Input data:
╔══
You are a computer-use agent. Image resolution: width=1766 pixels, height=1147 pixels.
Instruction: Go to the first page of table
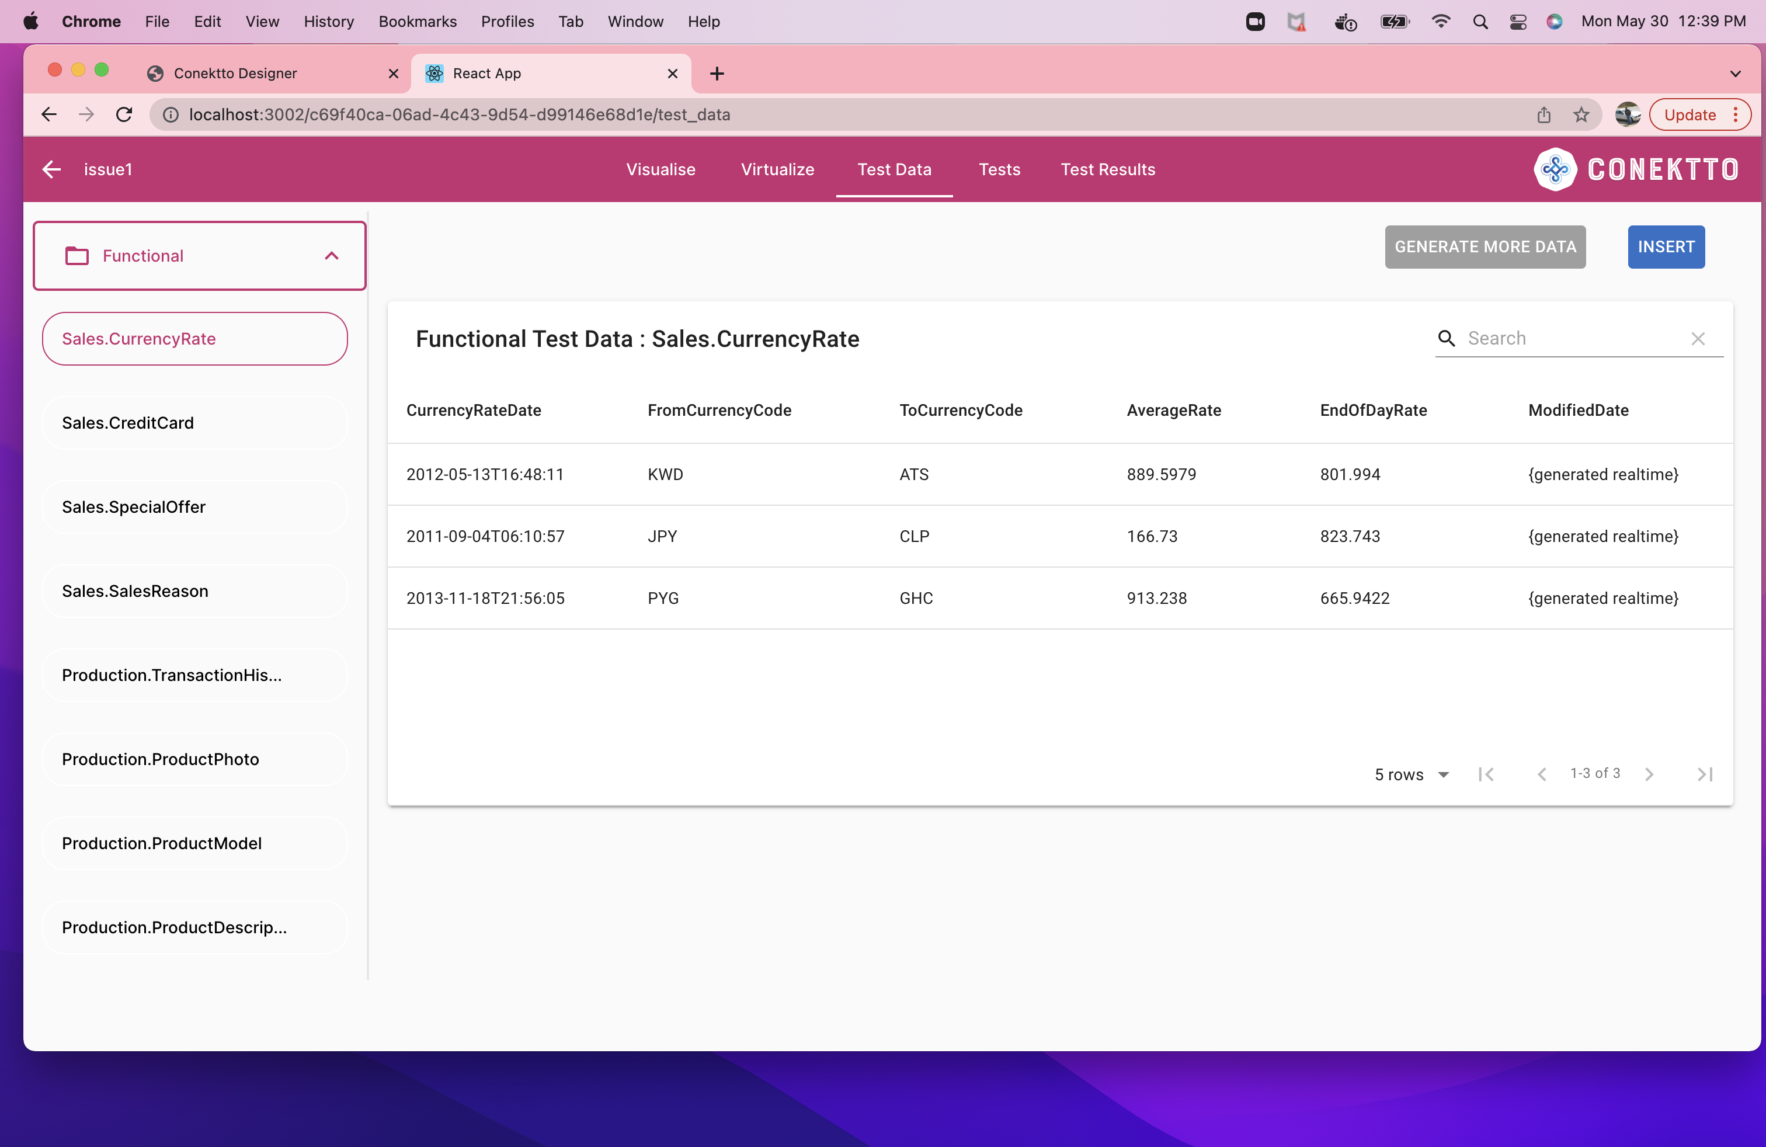1486,774
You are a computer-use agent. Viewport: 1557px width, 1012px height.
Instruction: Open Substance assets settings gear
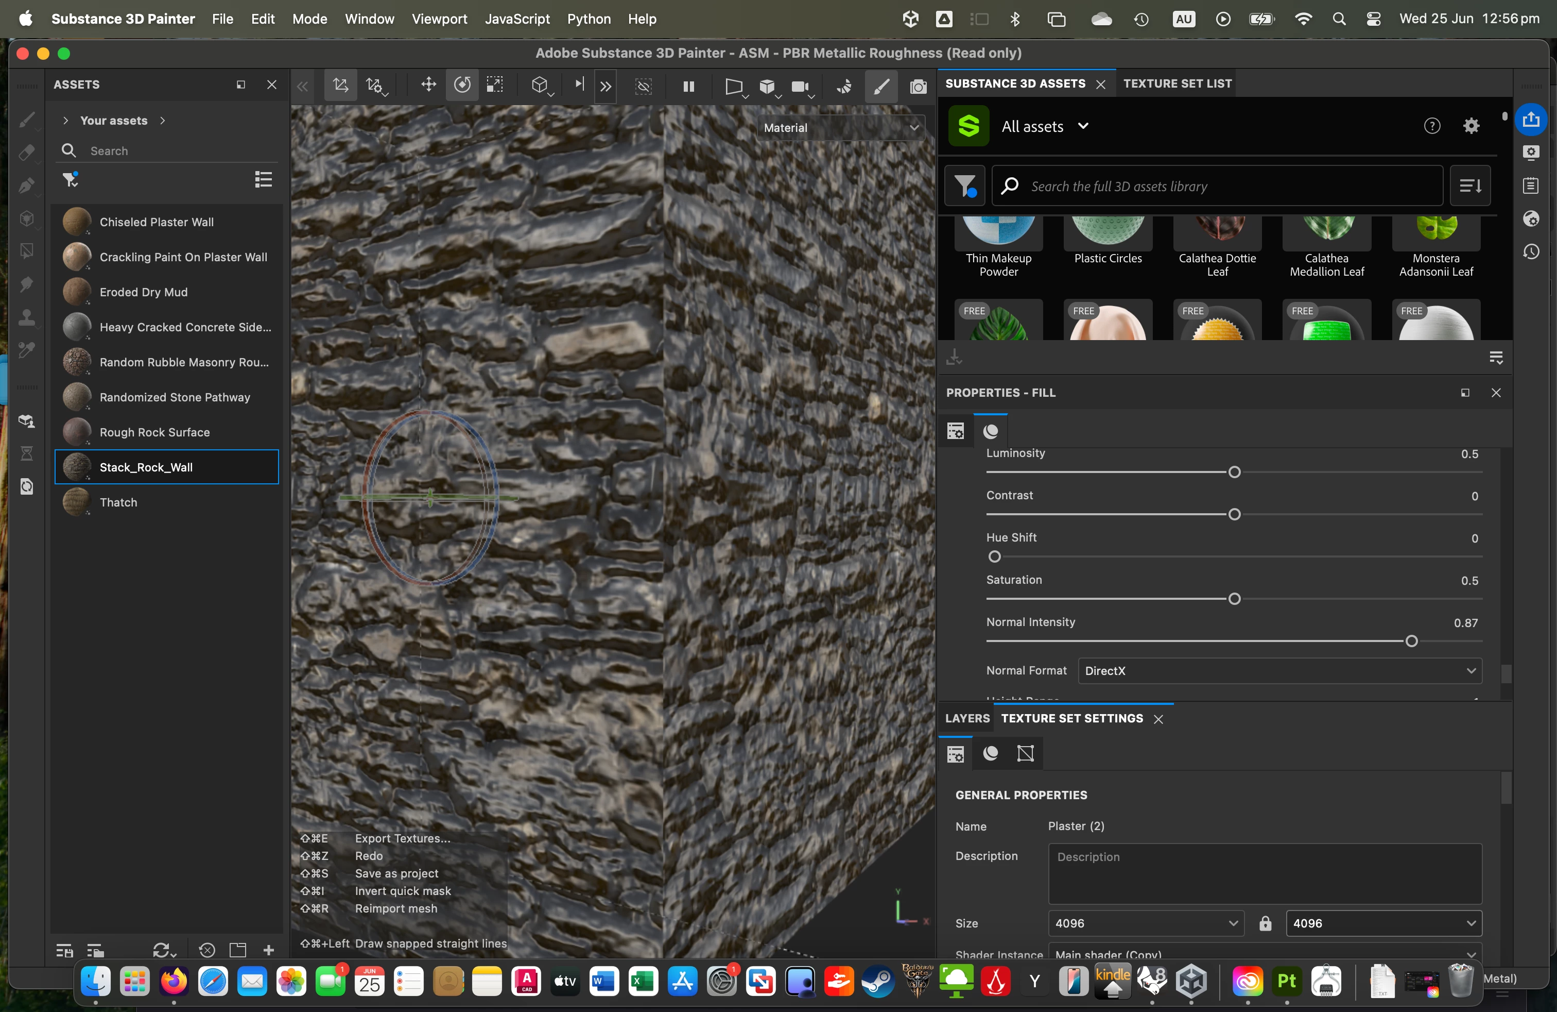(1471, 126)
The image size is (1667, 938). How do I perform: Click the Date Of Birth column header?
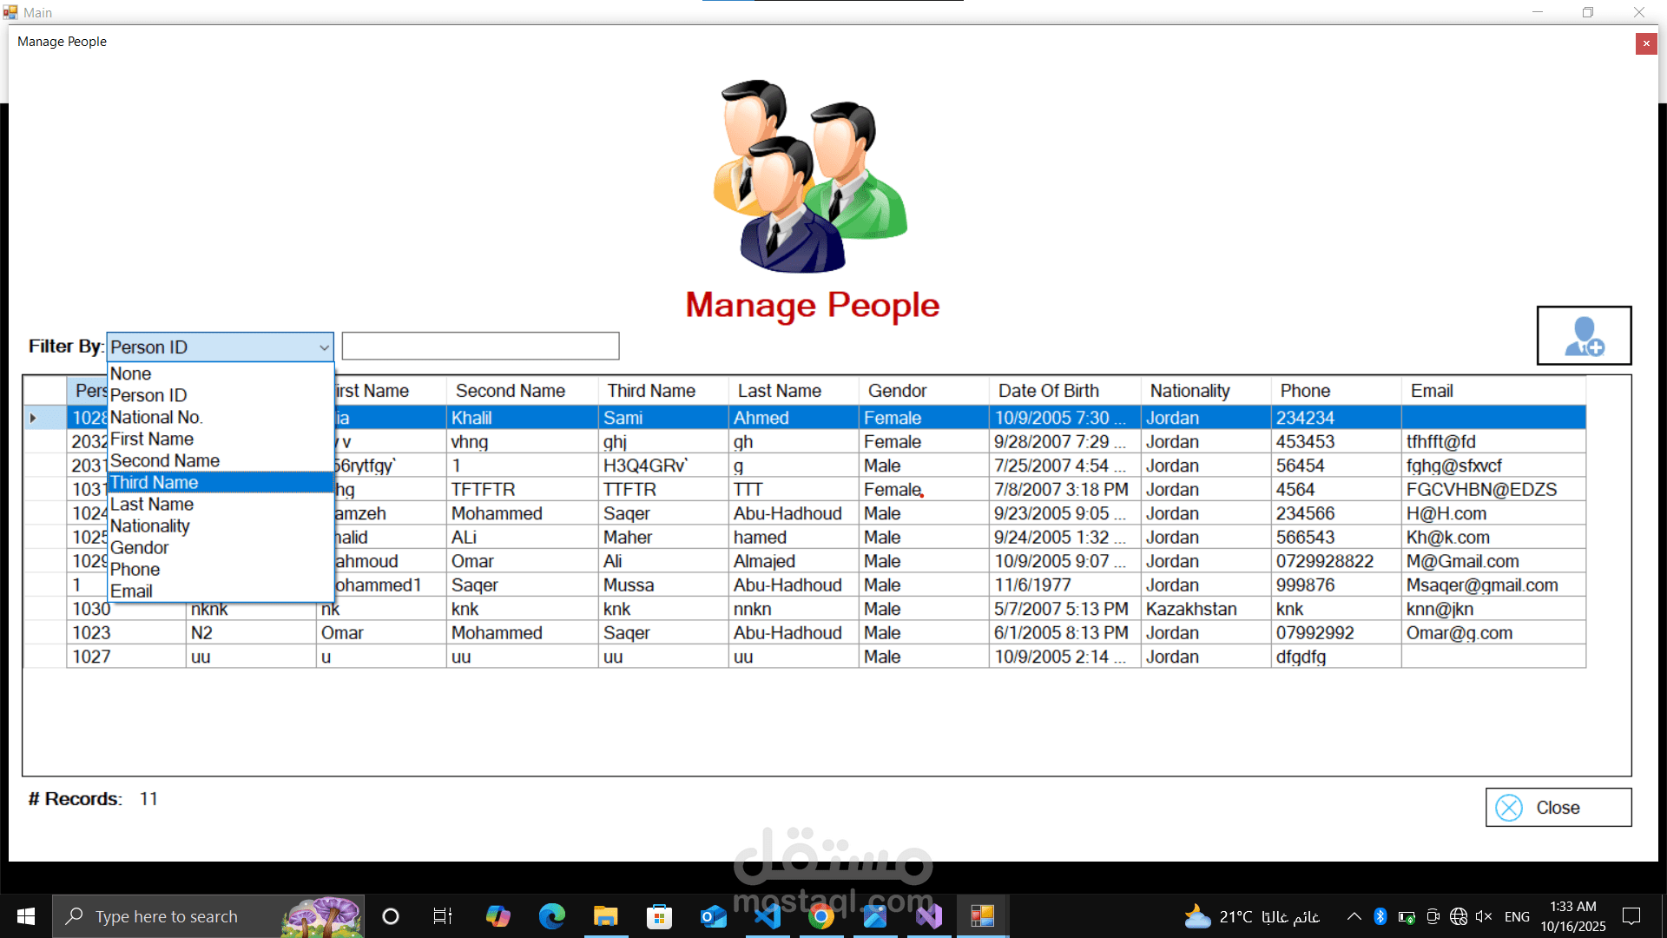point(1048,391)
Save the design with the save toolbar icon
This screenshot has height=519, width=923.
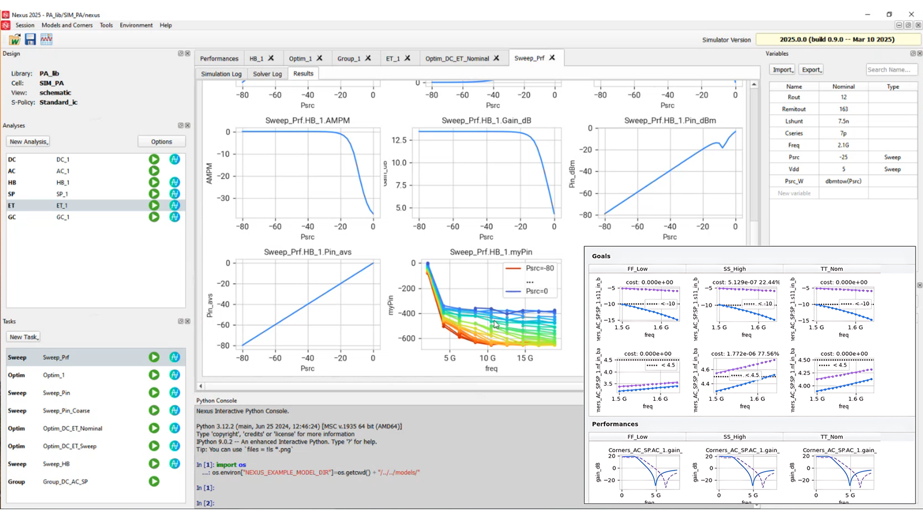(30, 39)
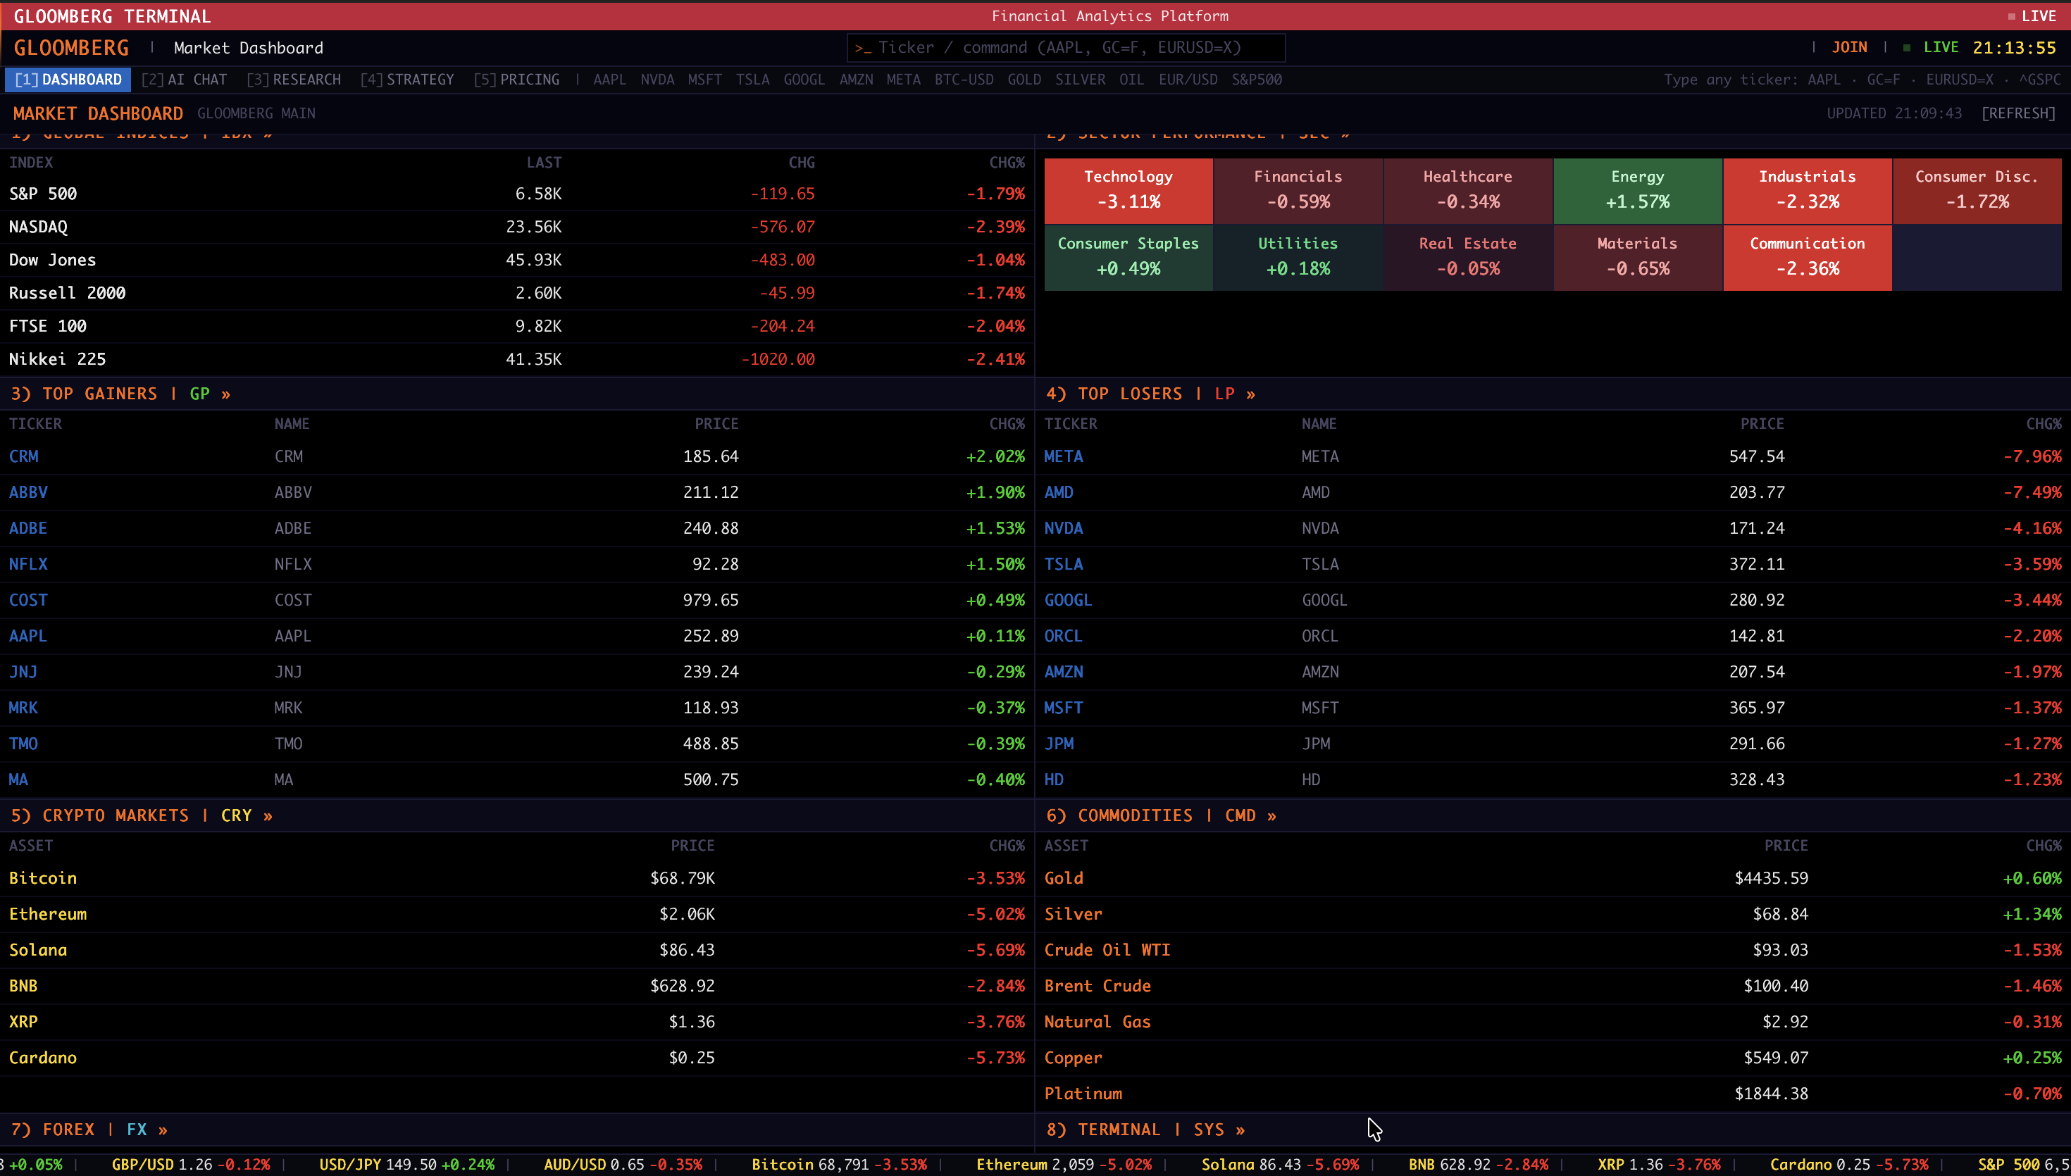
Task: Switch to the AI CHAT tab
Action: 184,80
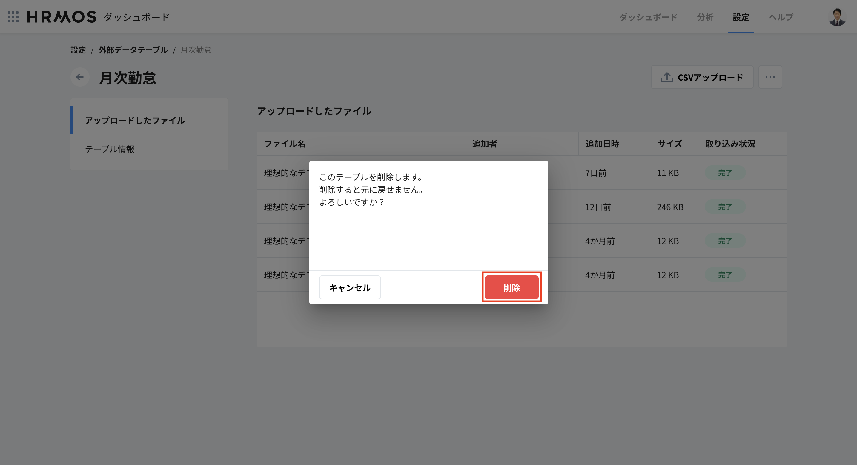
╚══
What is expected: Read the entries and pick out all lines that include the word "agent".

Answer section:
You are a computer-use agent. Image resolution: width=1766 pixels, height=1147 pixels.
You are a computer-use agent. Viewport: 1557px width, 1012px height.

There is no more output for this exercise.